:: SHORT EXERCISE ::
Output the rows between the lines holding "Viewport: 558px width, 265px height." and "The image size is (833, 410). [690, 356]", inclusive, as a Markdown table with the columns Line No. and Text. Skip blank lines and leave out the pictures.

:: GIVEN INFORMATION ::
+ + + +

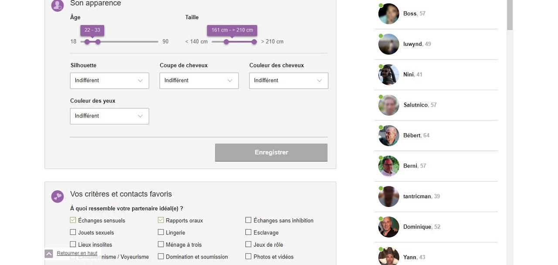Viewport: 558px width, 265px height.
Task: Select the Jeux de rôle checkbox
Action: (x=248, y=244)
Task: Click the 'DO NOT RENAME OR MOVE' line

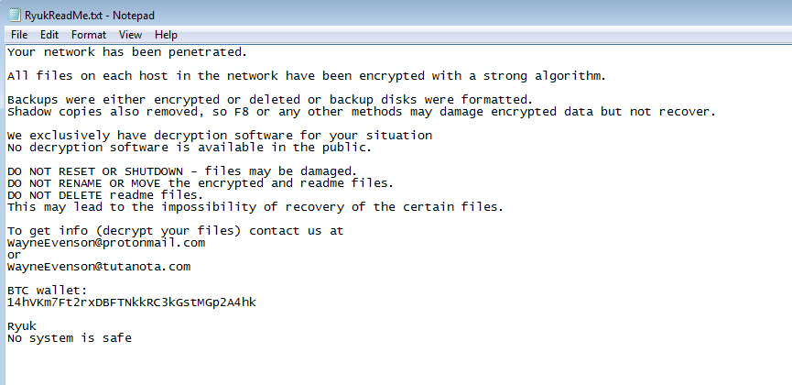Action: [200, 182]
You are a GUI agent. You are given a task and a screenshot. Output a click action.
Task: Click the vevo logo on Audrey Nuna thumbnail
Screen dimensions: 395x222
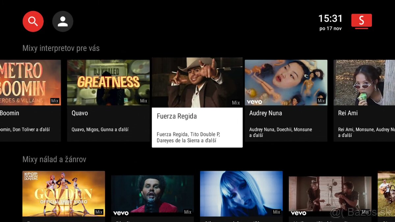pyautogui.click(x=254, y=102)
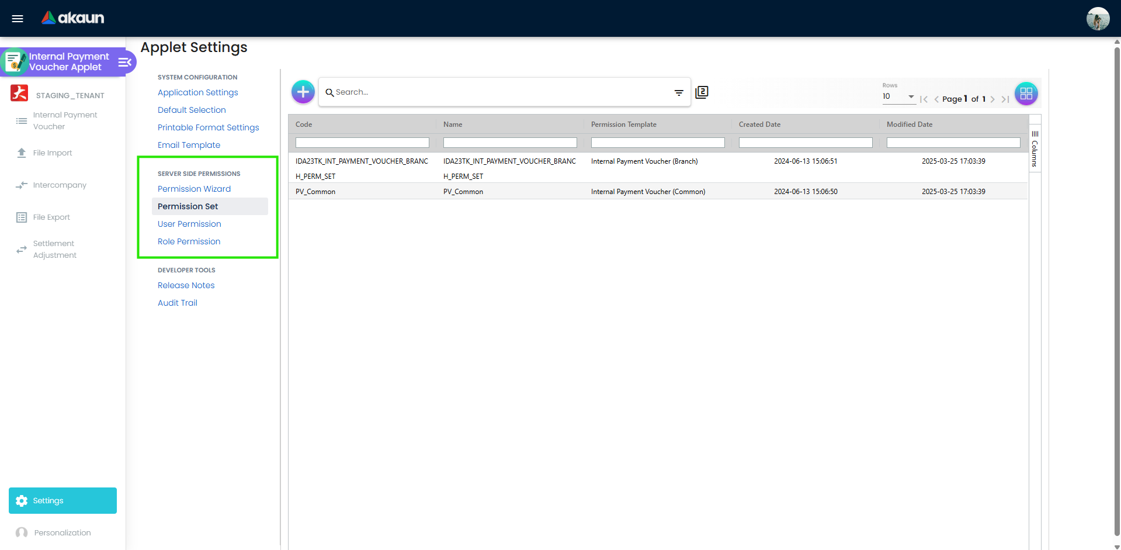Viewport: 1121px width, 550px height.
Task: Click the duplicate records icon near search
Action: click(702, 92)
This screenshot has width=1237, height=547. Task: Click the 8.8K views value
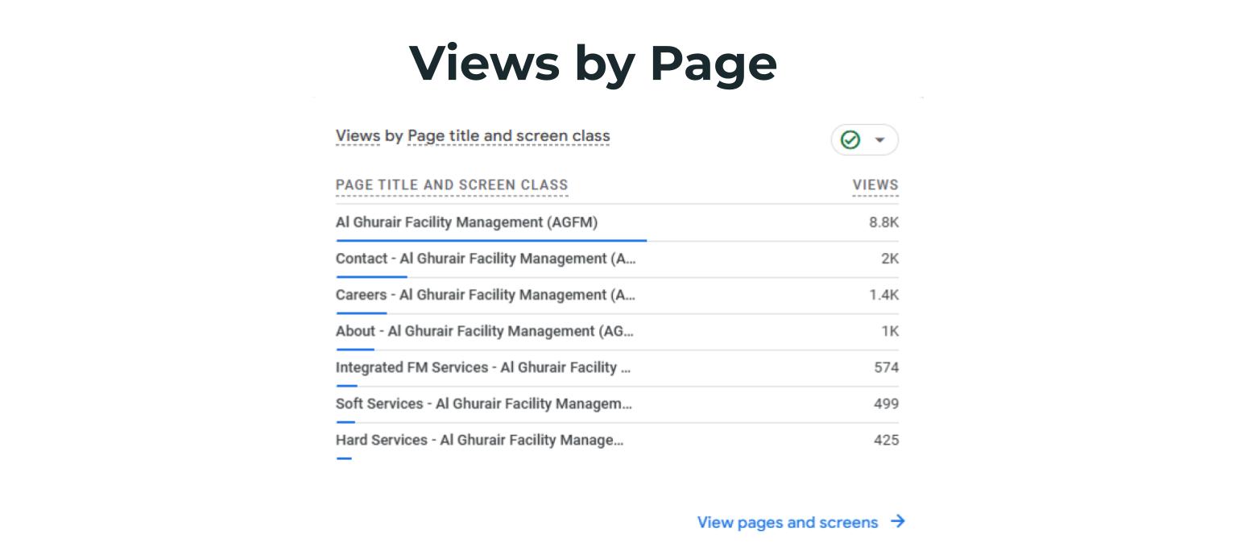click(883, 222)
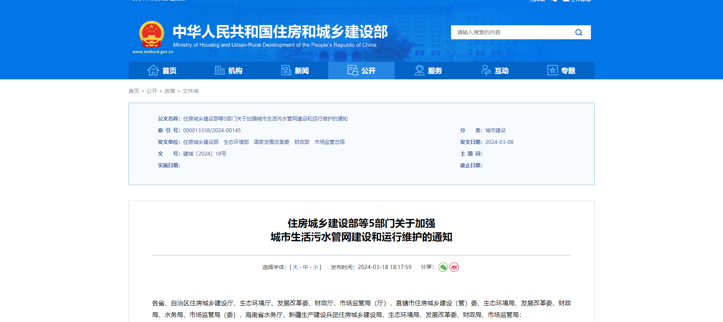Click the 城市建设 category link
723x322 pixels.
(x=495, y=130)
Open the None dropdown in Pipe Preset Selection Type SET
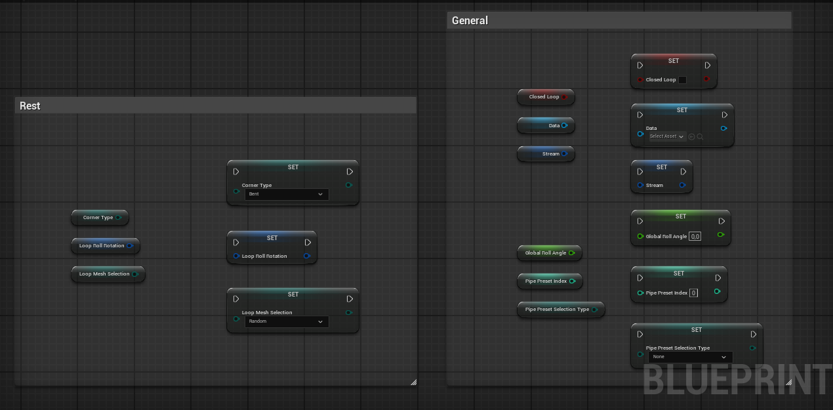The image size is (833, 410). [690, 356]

+ + + +

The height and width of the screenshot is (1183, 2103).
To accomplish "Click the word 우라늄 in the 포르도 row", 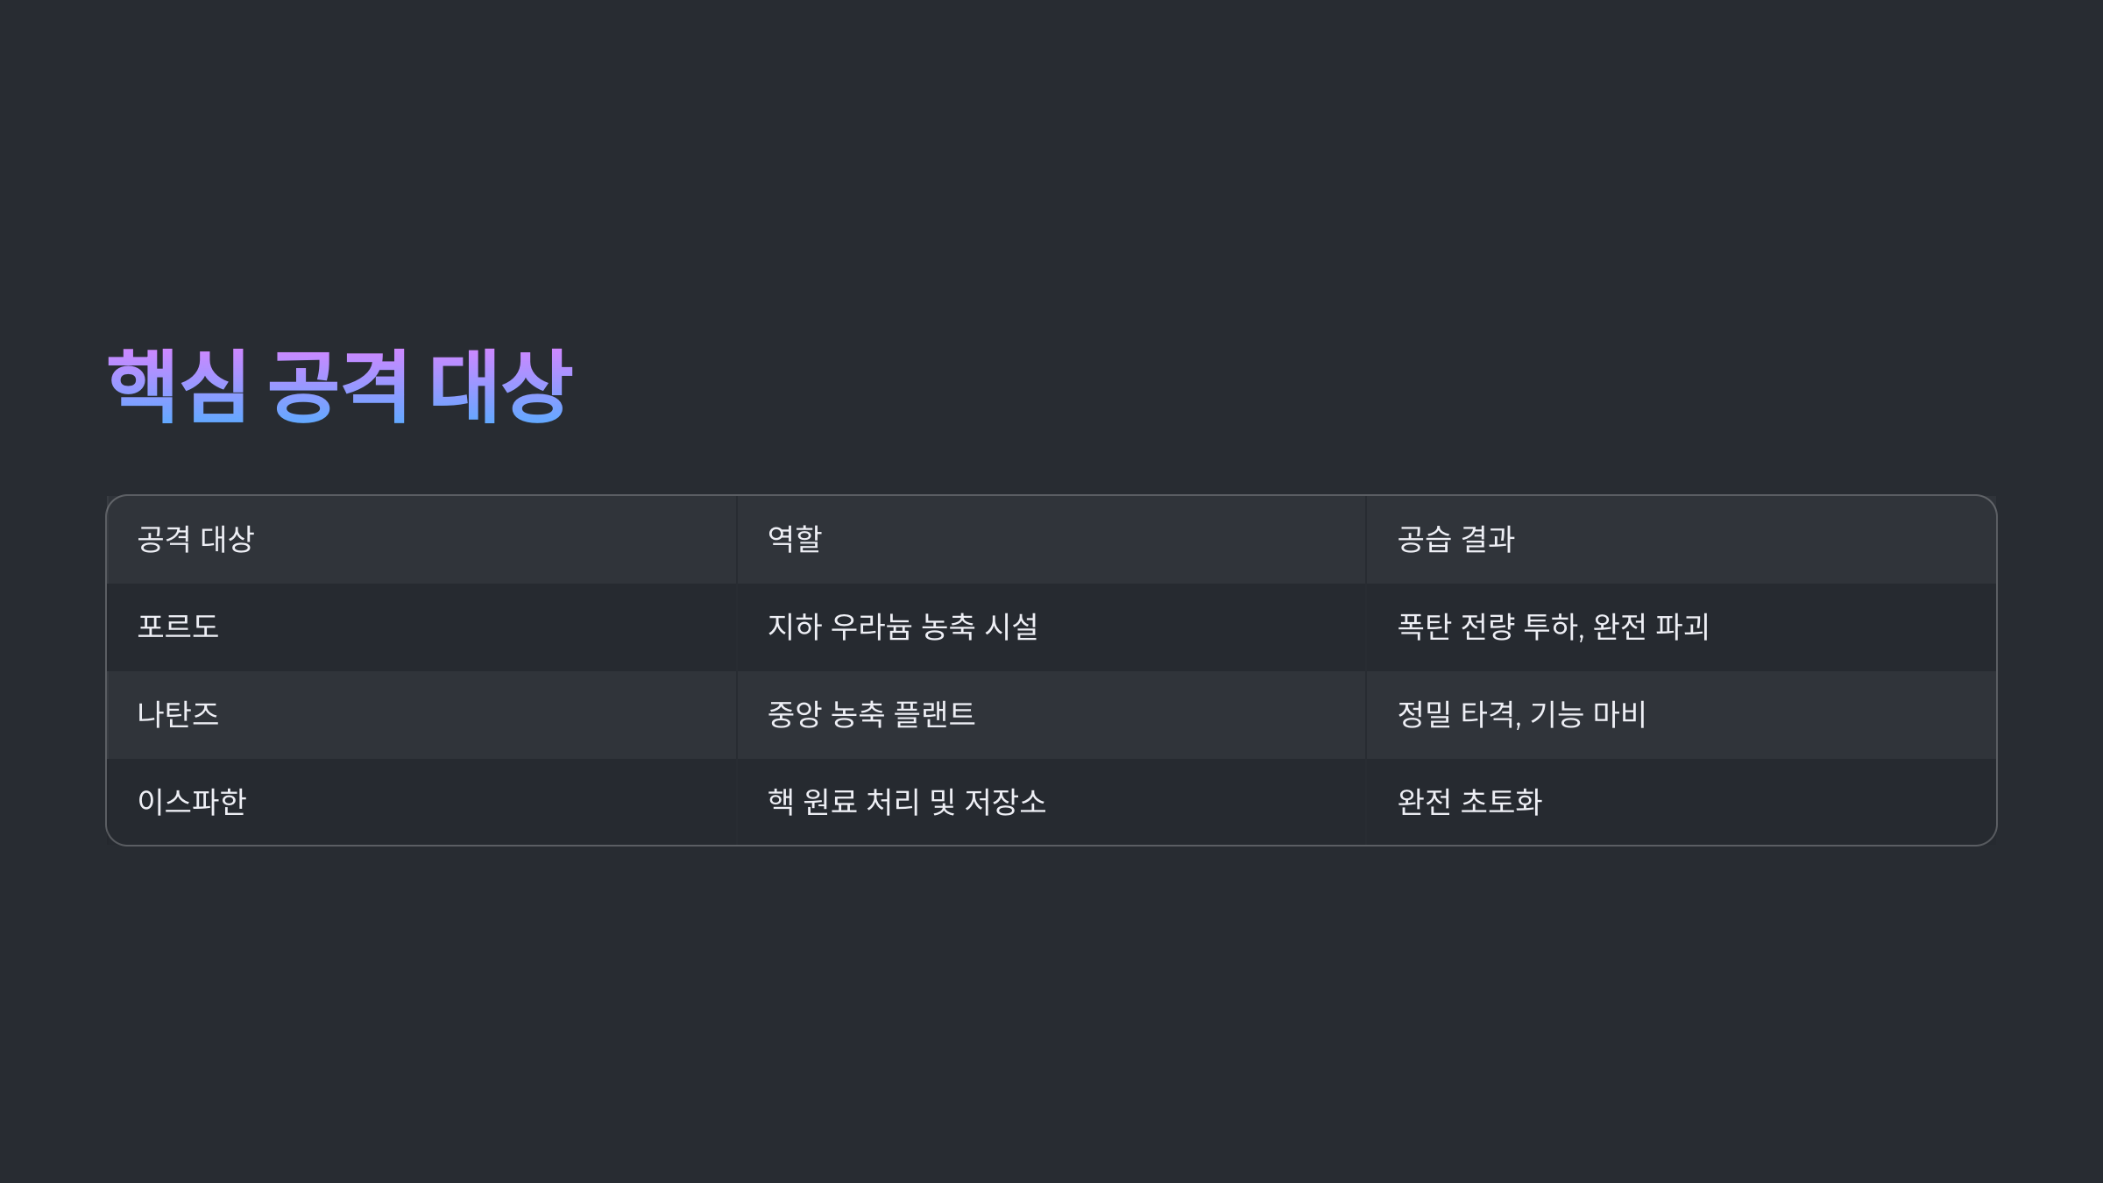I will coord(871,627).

+ + + +

:: ANSWER BELOW ::
| Line No. | Text |
|---|---|
| 1 | Viewport: 558px width, 265px height. |
| 2 | Task: Select the Jeux de rôle checkbox |
| 3 | Action: (x=248, y=244) |
| 4 | Task: Click the 'DO NOT RENAME OR MOVE' line |
| 5 | Action: [200, 182] |
| 6 | You are a GUI agent. You are given a task and a screenshot. Output a click action. |
| 7 | Task: Click the vevo logo on Audrey Nuna thumbnail |
| 8 | Screen dimensions: 395x222 |
| 9 | pyautogui.click(x=254, y=102) |
| 10 | Viewport: 1121px width, 550px height. |
| 11 | Task: Click the duplicate records icon near search |
| 12 | Action: click(702, 92) |
| 13 | This screenshot has width=1237, height=547. Task: Click the 8.8K views value |
| 14 | click(883, 222) |
| 15 | Click the 城市建设 category link |
| 16 | 723x322 pixels. |
| 17 | (x=495, y=130) |
| 18 | Open the None dropdown in Pipe Preset Selection Type SET |
| 19 | The image size is (833, 410). [690, 356] |